Buildings aren’t all they seem in Wroclaw’s central squares. These colourful painted structures in Poland’s fourth largest city appear as if they’ve been here for centuries, but looks can be deceiving – some are skilful re-constructions.
Until 1945 Wroclaw (previously known as Breslau) was part of Germany and during the the Second World War the Nazis turned the city into a fortified compound. In the final months of the conflict, between February and May 1945, it was besieged by the Red Army. The fighting left tens of thousands dead and around three quarters of the buildings were razed to the ground.
In the boundary changes that followed the Second World War, Wroclaw became part of Poland. For five years after 1945 there was a mass movement of people to and from the city, with Germans forced out of their homes. Poles from eastern parts of the country, particularly Lviv which was ceded to the Soviet Union, replaced them.
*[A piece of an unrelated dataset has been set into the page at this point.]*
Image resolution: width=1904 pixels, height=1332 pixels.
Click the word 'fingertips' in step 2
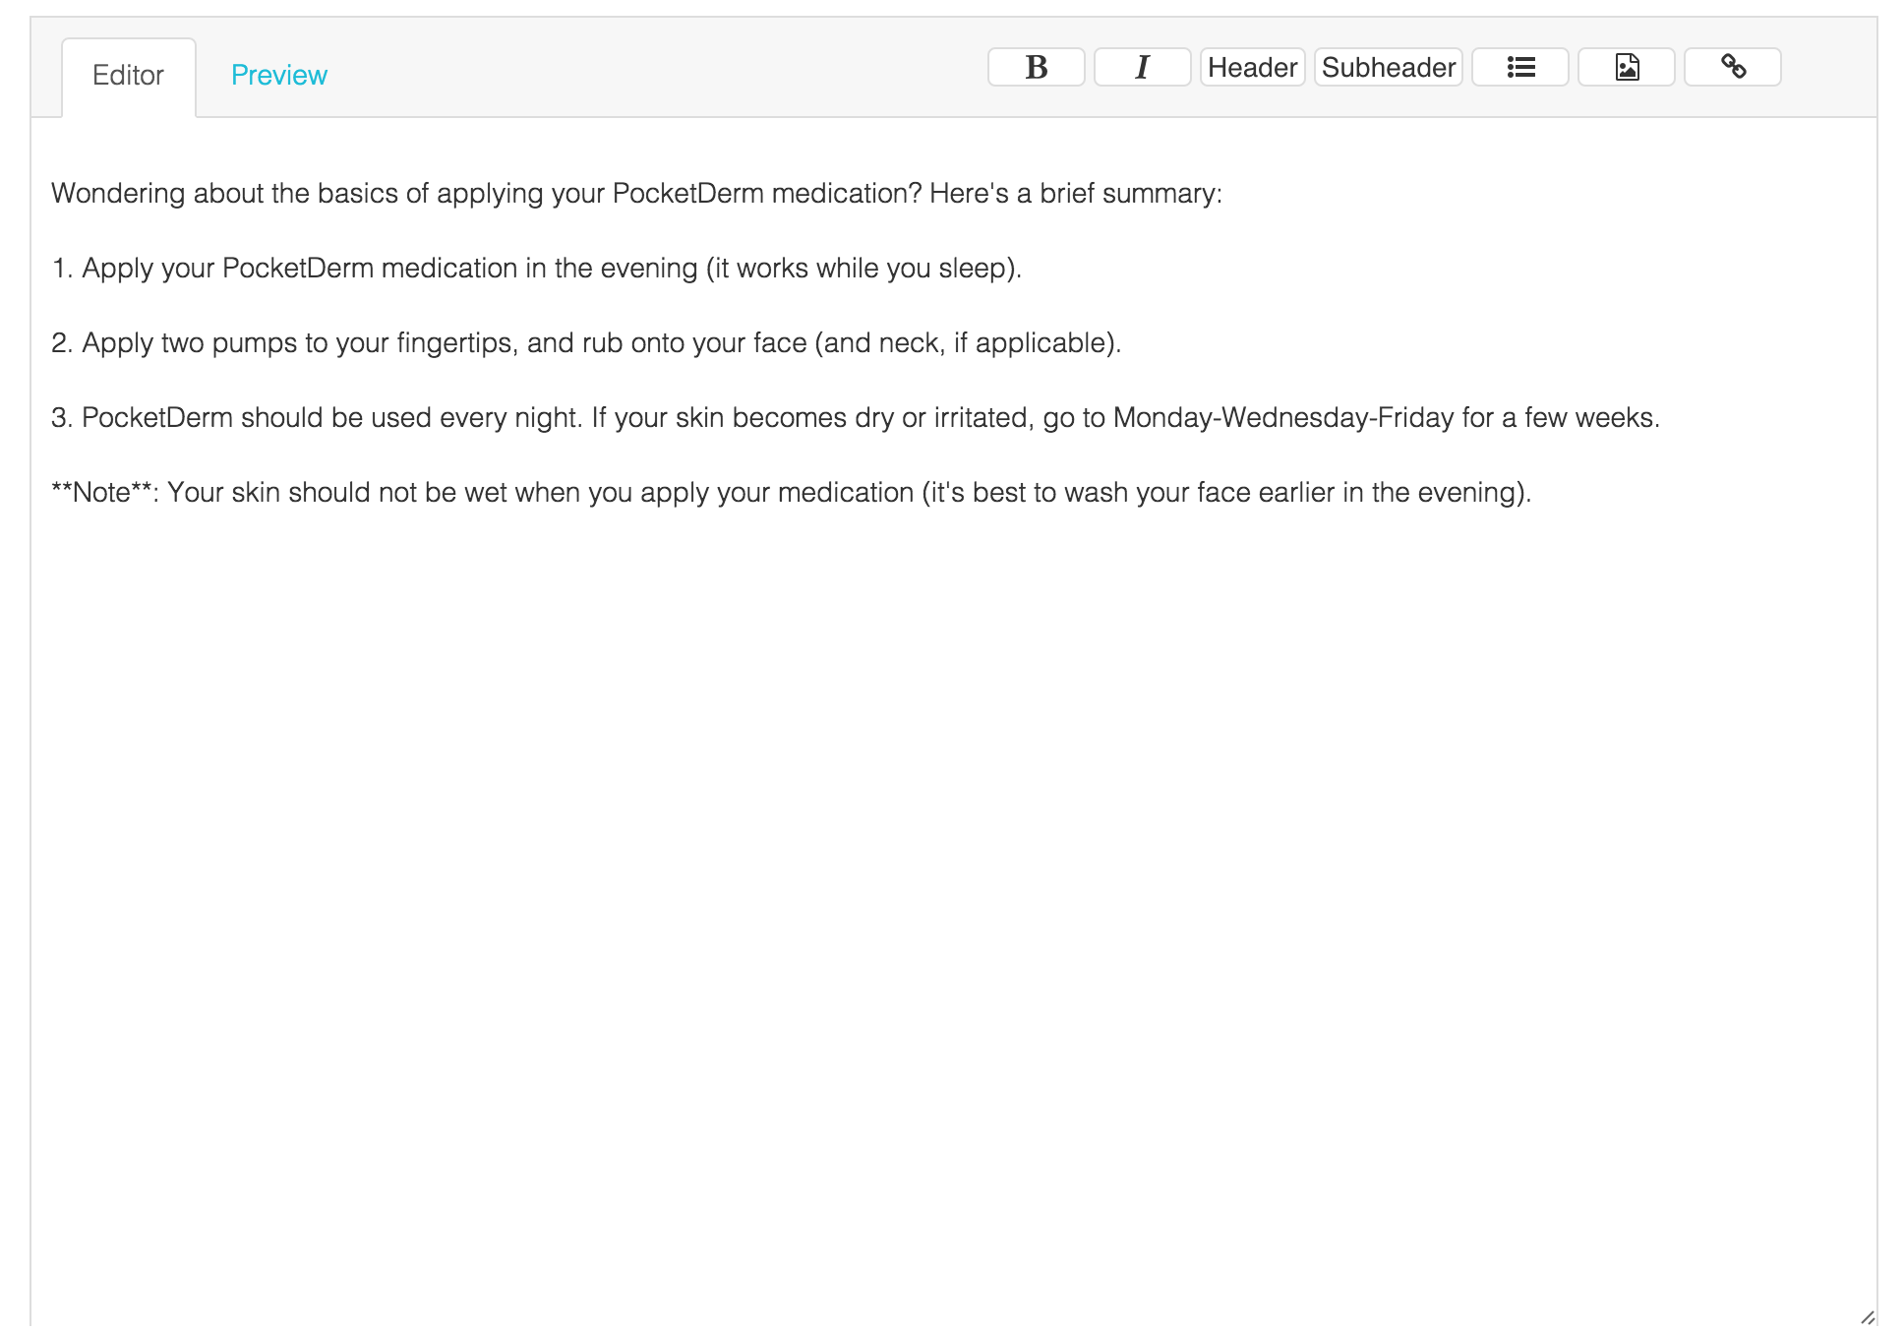pos(455,342)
Fast-forward to 2016 and Wroclaw became the EU’s European Capital of Culture. New museums were opened, while the admission to many existing ones became free. As a result of the year of celebrations, more people became aware of the city’s wonderful cultural institutions. It is the place where you’ll find everything from bars built in old medieval prisons to displays of nostalgic neon light signage in hidden courtyards.
Wroclaw may not be as popular with tourists as other Polish cities such as Krakow, but “the Venice of Poland” (on account of its location on the Odra River and encompassing a network of 12 islands connected by hundreds of bridges) certainly makes for a good weekend break. It is particularly special to visit at this time of year, as the main market square (the Rynek) is filled with a bustling open air Christmas market.
The free History Museum at the Royal Palace (opened in 2016), provides a useful introduction to Wroclaw’s history. But from exploring the modern galleries you will realise the complexity of the city’s history. Over the last one thousand years, it has at different times been part of Poland, Hungary, Bohemia, the Hasburg monarchy, Prussia and Germany.
Wroclaw’s origins lie on Cathedral Island, to the north of the Rynek, where in 1000 the city’s first church was built. The settlement was chosen as the location of one of just three bioshoprics in the Polish state, highlighting its early importance. On Cathedral Island, the present Gothic basilica of the Cathedral of St John the Baptist was constructed between 1244 and 1590. Given that it stands next to a series of other churches and religious buildings, the island is sometimes referred to as the “Polish Vatican.”
When Poland became divided in the 12th and 13th centuries, Wroclaw became a local capital. The town was burned down by the tartars, but was re-built in its current Old Town position and in the 15th century under the Bohemian administration was extremely prosperous.
At the centre of the Old Town is the Old Town Hall, which was completed between 1327 and 1504 (although the tower was completed later on). Featuring a range of architectural styles, including Gothic and early Renaissance, it stands on one side of the Rynek, a vast area currently housing Wroclaw’s Christmas market. The Old Town really is a pleasure to explore given that the buildings destroyed in the Second World War have been so sympathetically re-built.
Wroclaw was ruled by the Hasburgs, before it fell to Prussia in 1741 which it held for the next two centuries. As the city became Germanised (Breslau was the sixth largest city at Germany’s unification in 1871) some imposing buildings were constructed such as the 1908 indoor Market Hall, with stalls selling everything from fruit and vegetables to award-winning coffees and gifts (downstairs there’s a highly recommended craft beer hall). And on the outskirts of the city lies the UNESCO-listed Centennial Hall, a pioneering modernist building designed by Max Berg and completed in 1913 as a venue for exhibitions, theatre and other performances.
Remnants of the city’s history under the Nazis are still on display. Lying across the river from a former Prussian-built parade ground, a building still in use as a police station was once the headquarters of the Gestapo – a notorious institution that took action against Polish and Jewish students.
After the city was ceded to the Soviet Union in the aftermath of the Second World War, a dissident group called the Orange Alternative used pictures of dwarfs as a means to protest against the totalitarian regime. Founded by art-history graduate Waldemar Fydrych in the early 1980s, the movement installed the paintings in spots around Wroclaw where anti-government grafitti had been removed. In 1988 thousands turned out to march in support of the dwarfs.
While the communism government fell long ago, the dwarves live on in the guide of small statues. Some guidebooks suggest there are 300 to 350 around the city, but others put the figure at closer to 500. Maps are sold that chart the locations of these amusing characters (dwarf-spotting in Wroclaw is a popular sport), however as many private companies have chosen to install their own dwarfs so many are unrecorded.
Today, Wroclaw is a thriving university city and is home to 130,000 students. Numerous global corporations have bases here, with particular strengths in providing outsourcing services and in the hi- tech sector. But it is also a pleasurable place for tourists to visit, especially at Christmas time.